A propos de la vodka Absolut, nous avons admiré la détermination avec laquelle Patrick Ricard a remporté au printemps l’achat de V&S devant trois concurrents, et surtout la maestria avec laquelle il a su communiquer sur cette importante acquisition, dont le prix vaut bien les atouts qu’elle va apporter au groupe.
De plus en plus de locaux à la tête des filiales (peu, trop peu de femmes encore !) Finlande, Bulgarie, UK, Vietnam… Et pour Patrick Ricard, les Français aiment bouger, travailler à l’étranger, contrairement aux idées reçues.

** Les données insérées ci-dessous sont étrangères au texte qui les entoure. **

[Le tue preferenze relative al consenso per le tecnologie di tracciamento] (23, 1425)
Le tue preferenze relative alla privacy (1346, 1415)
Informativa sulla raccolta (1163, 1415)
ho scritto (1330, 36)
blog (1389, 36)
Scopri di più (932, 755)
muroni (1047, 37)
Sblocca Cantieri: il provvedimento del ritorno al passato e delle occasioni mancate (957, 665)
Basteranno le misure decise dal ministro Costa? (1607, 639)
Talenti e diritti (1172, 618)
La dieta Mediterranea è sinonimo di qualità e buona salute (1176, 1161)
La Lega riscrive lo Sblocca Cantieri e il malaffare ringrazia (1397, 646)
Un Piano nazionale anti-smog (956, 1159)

Mondialisation : Patrick Ricard souligne le succès du vin australien, où désormais son groupe fait autorité. Il raconte l’aventure de Jacob’s Creek, de l’origine du vignoble planté en 1847 dans la Barossa Valley jusqu’aux 90 millions de bouteilles vendues chaque année dans le monde.

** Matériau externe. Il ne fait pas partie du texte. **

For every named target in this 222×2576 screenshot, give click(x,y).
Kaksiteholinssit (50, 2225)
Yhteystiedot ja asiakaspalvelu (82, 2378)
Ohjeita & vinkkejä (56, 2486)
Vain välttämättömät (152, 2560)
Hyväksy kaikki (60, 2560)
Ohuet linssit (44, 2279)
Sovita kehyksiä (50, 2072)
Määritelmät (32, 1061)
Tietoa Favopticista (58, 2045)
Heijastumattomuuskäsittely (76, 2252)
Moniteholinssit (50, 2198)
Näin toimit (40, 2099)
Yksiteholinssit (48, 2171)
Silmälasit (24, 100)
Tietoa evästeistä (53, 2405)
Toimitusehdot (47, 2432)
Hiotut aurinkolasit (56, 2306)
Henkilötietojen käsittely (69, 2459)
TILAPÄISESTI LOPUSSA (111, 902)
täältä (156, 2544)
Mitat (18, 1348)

Quid des open bars, des jeunes ? Comment concilier rentabilité et responsabilité ? Selon l’étude IREB, la consommation des jeunes baisse. Pour Patrick Ricard, tout passe par l’éducation. Il déplore l’éclatement de la cellule familiale et la déstructuration des repas.
En conclusion, Patrick Ricard nous annonce son départ cette année ("j’aurai mes 40 années de cotisations !"). Il cèdera sa place au directeur général adjoint Pierre Pringuet et se consacrera à d’autres passions. Dommage et bravo !
Au fait, à quand une femme pour diriger Pernod Ricard ?
Car si je ressors de ce dîner indéniablement sous le charme de ce charismatique entrepreneur, j’ai aussi noté dans son intervention, allez... disons un minuscule zeste de misogynie... Patrick Ricard déclare ne pas rechercher la parité et il pense "difficile pour une femme d’être à la tête des entreprises dans ce milieu, n’est-ce pas ?", comme il me glisse malicieusement.
Un point de vue largement partagé en effet chez les messieurs, mais qu’en penseraient Dominique Hériard Dubreuil, Cécile Bonnefond, Cécile Amory et bien d’autres ? Je note que les idées ont toujours du mal à évoluer dans les conseils d’administration ; on en reparlera sur le blog à l’occasion du Women’s Forum d’Aude de Thuin.